Stored items
== == ==

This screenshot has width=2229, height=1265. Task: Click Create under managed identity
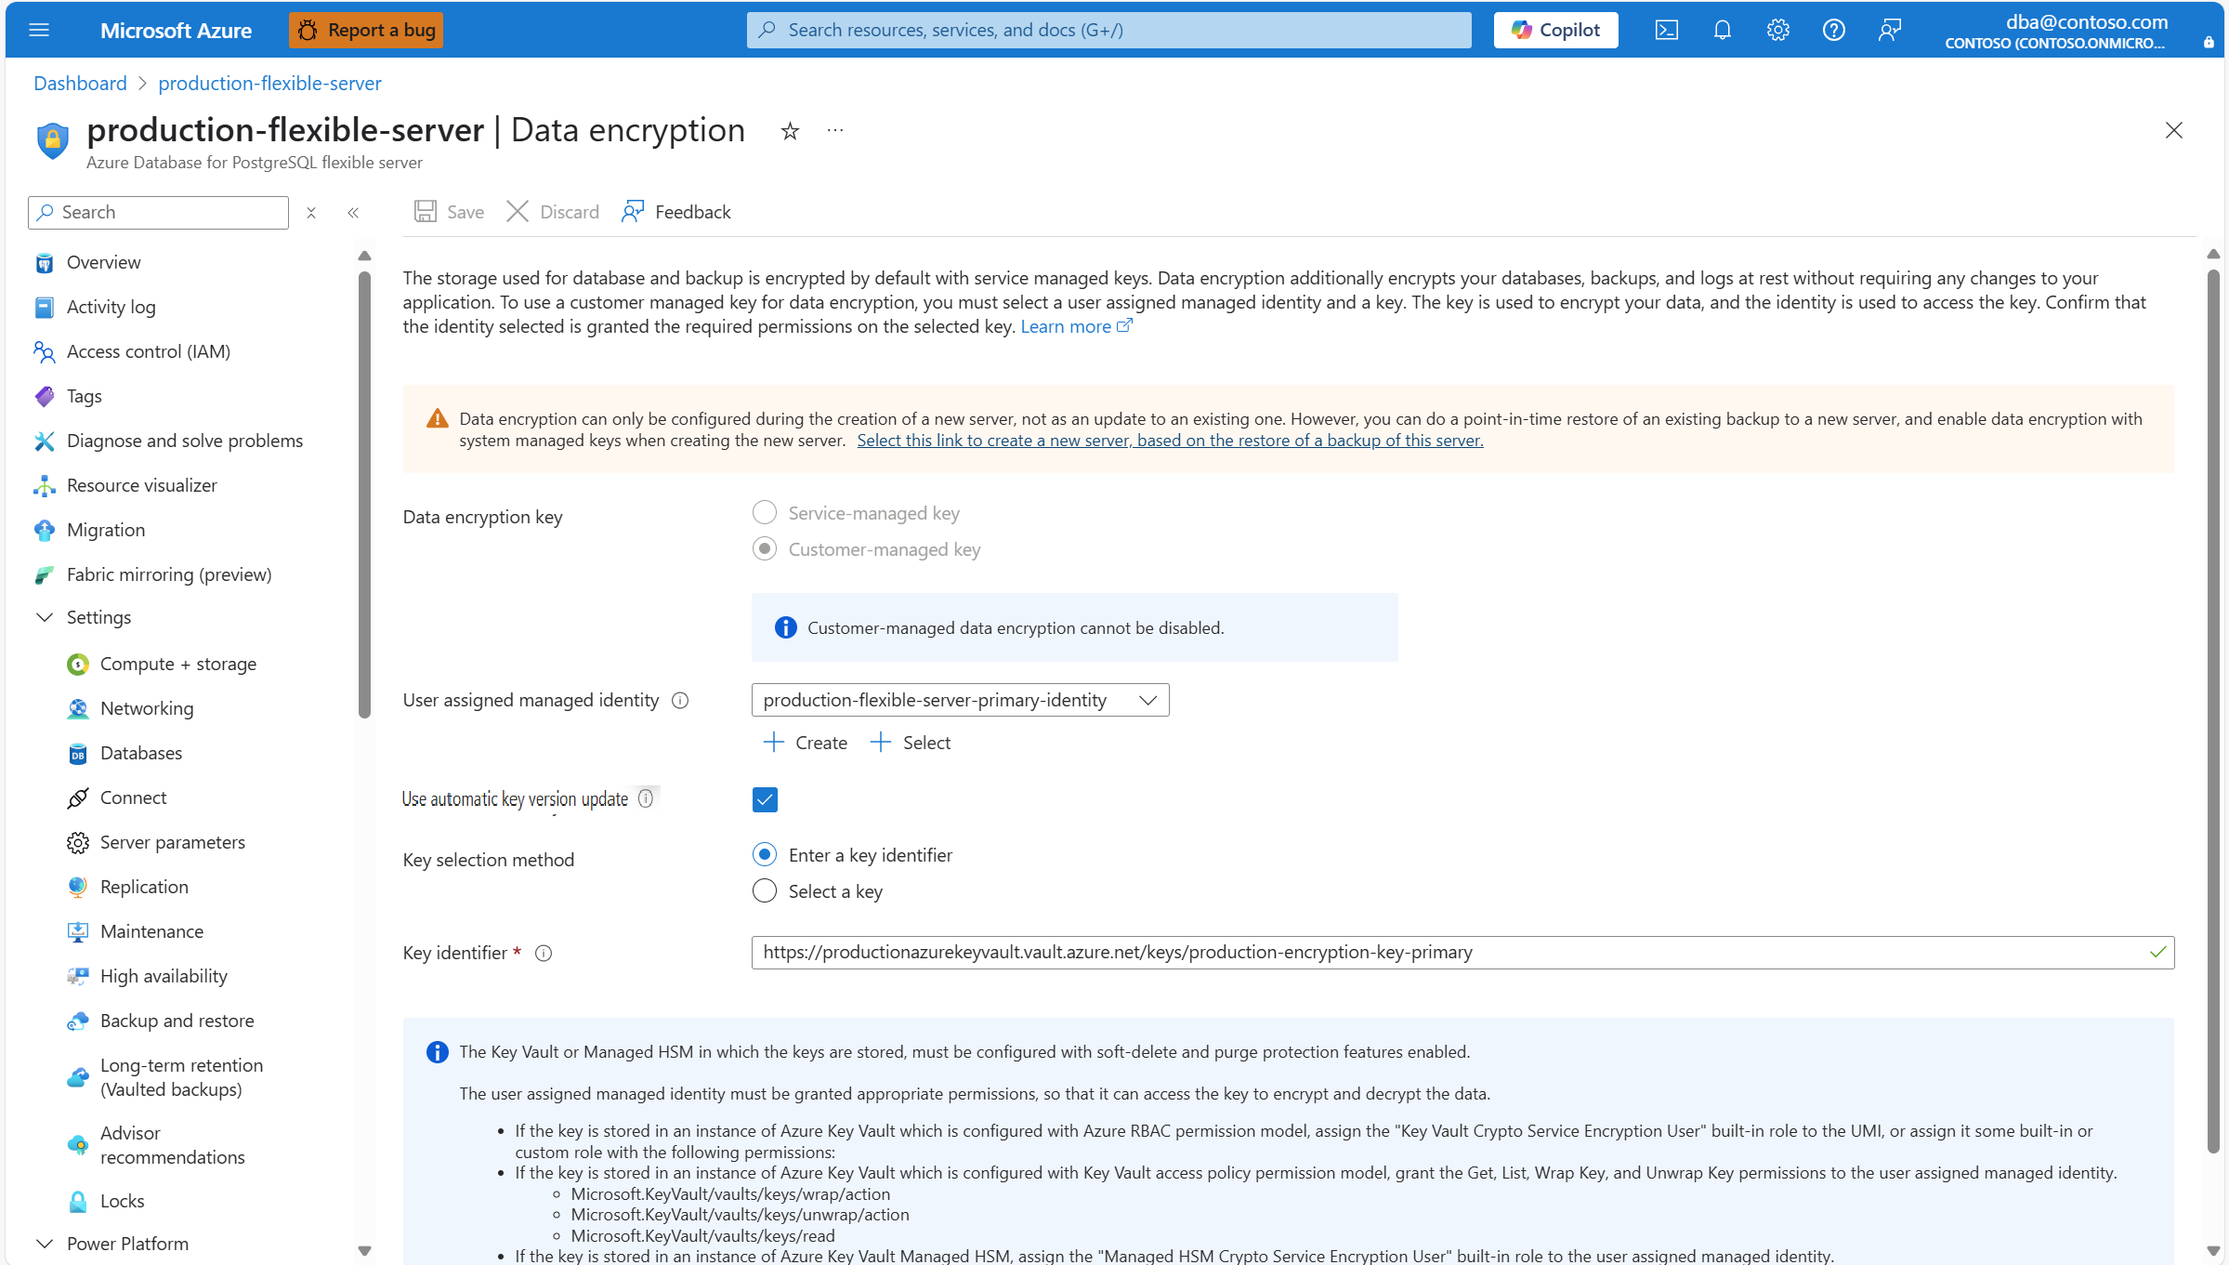pyautogui.click(x=805, y=743)
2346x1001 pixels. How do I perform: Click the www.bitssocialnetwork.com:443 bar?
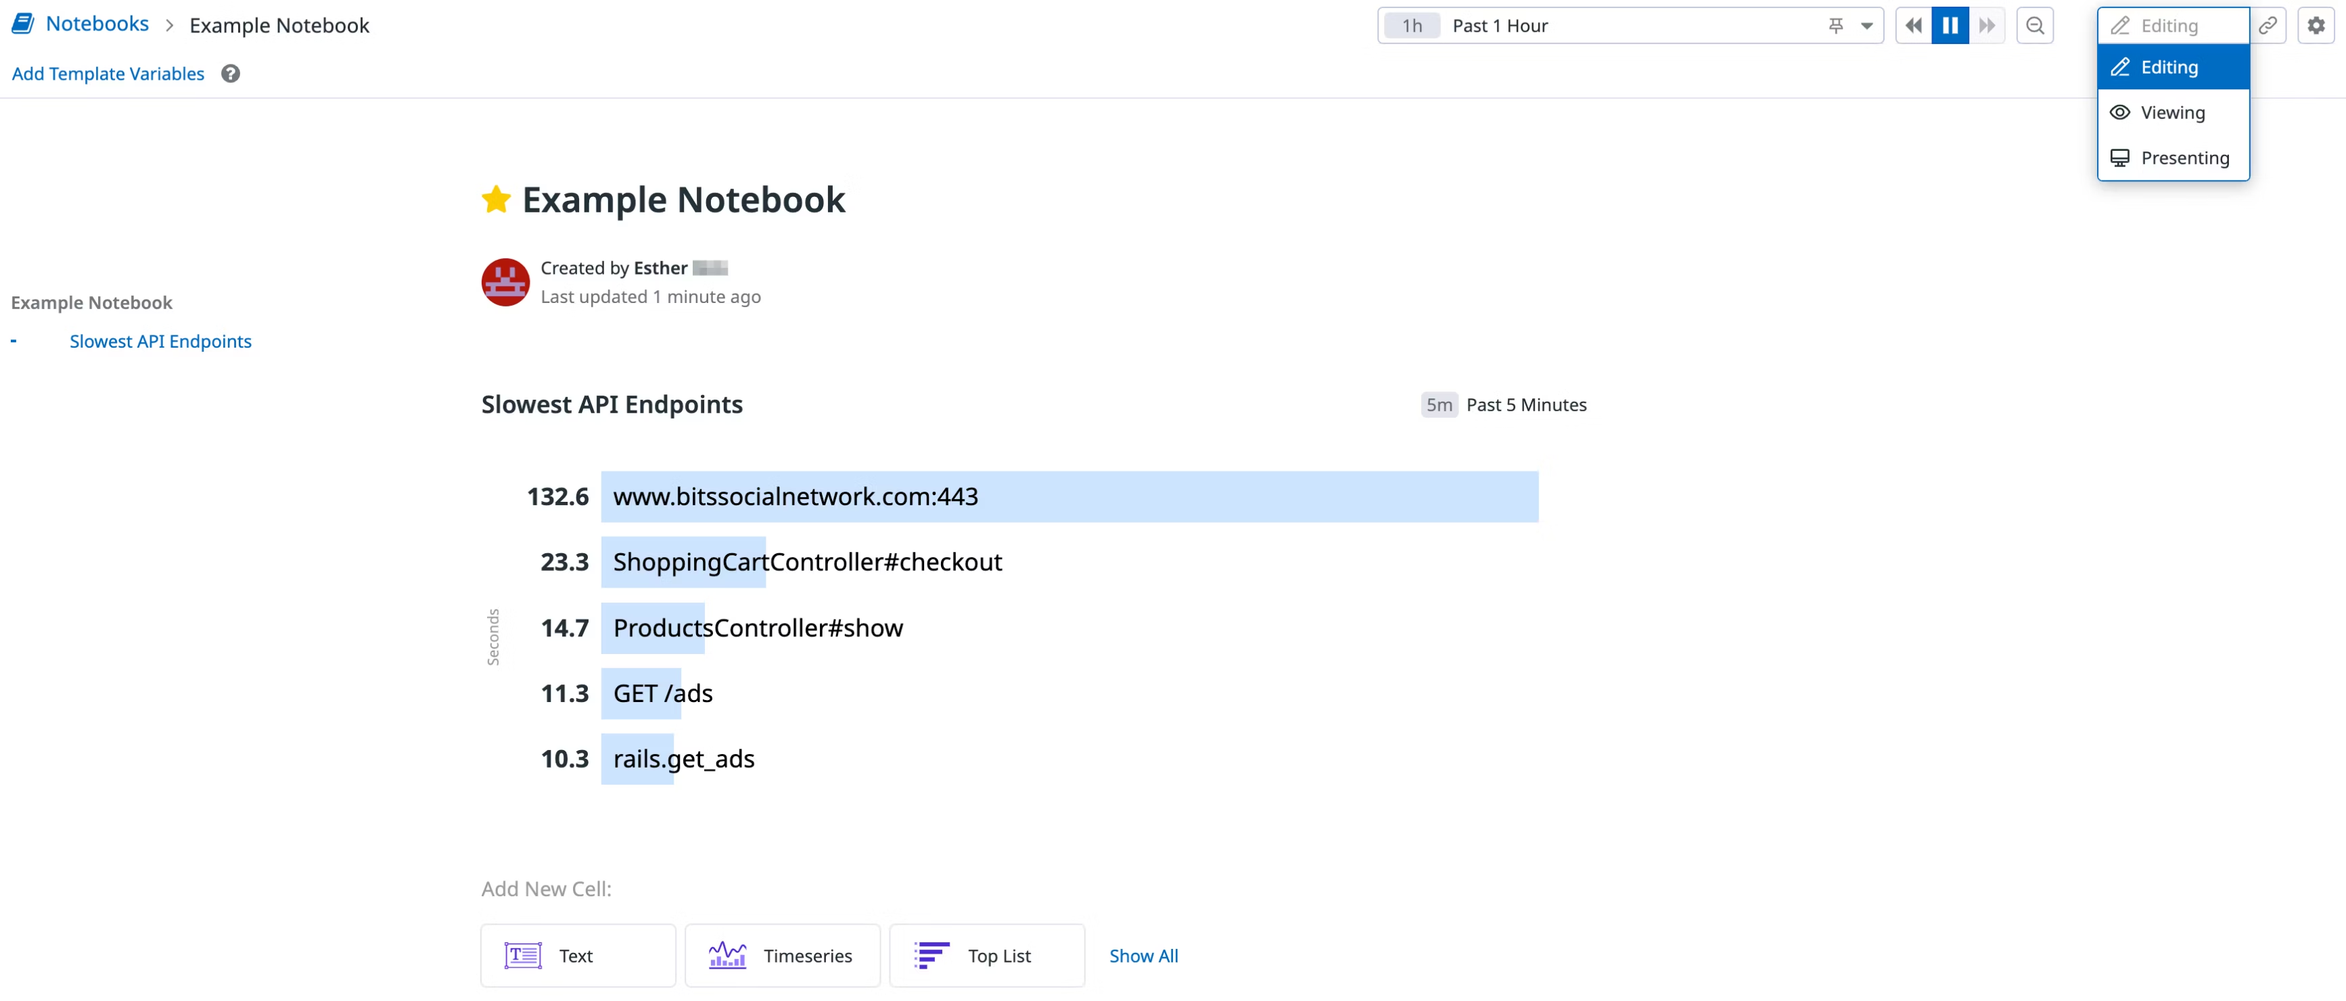click(x=1068, y=496)
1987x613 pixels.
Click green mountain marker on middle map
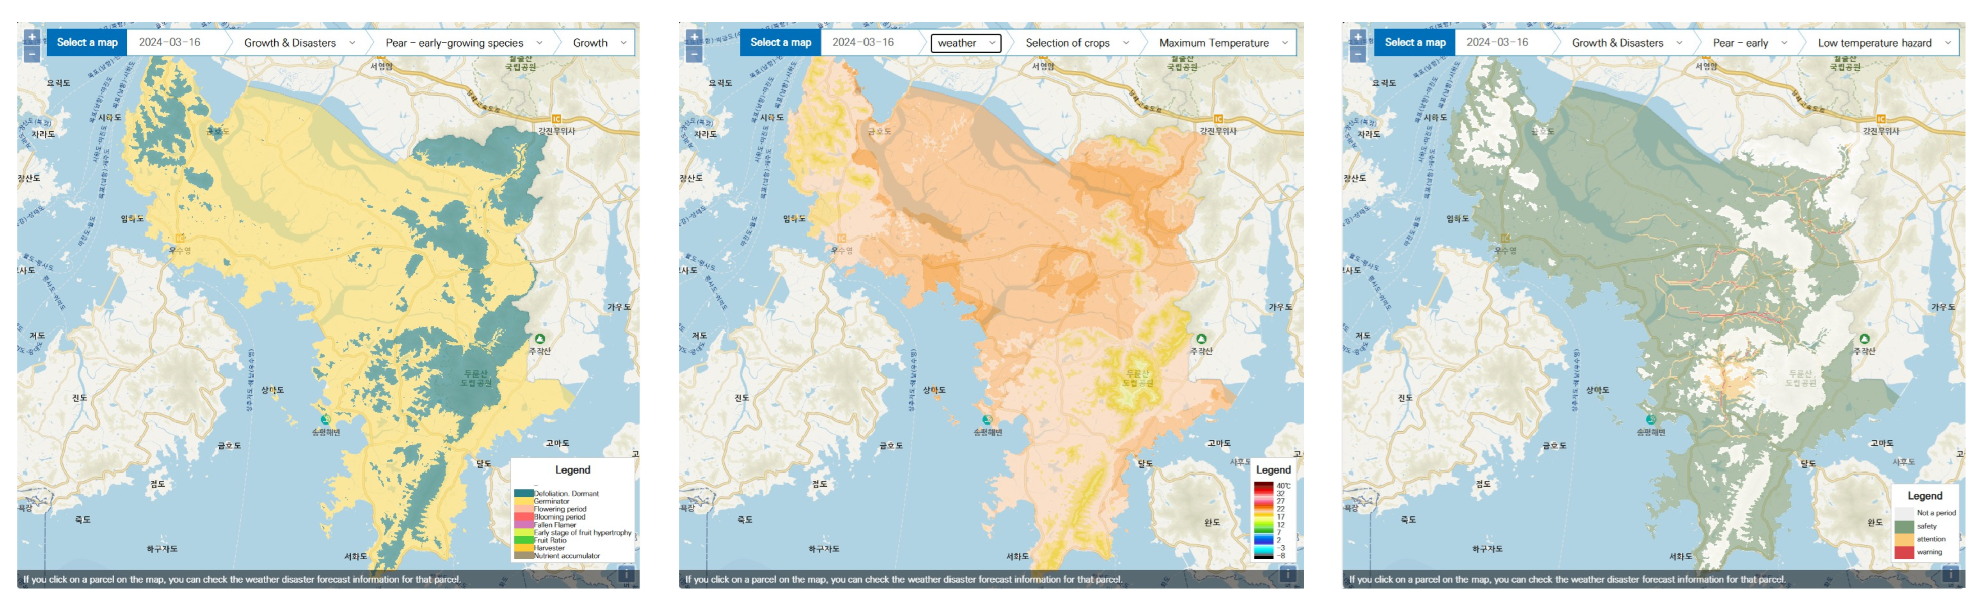point(1201,339)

== == ==

◆ About this task: This exercise calls for the records to be given again exactly, without the images.

◆ Output of the task:
This screenshot has width=2229, height=1265. Task: Click Create under managed identity
pyautogui.click(x=805, y=743)
2346x1001 pixels. How do I perform: Click the www.bitssocialnetwork.com:443 bar?
click(x=1068, y=496)
1987x613 pixels.
Click green mountain marker on middle map
point(1201,339)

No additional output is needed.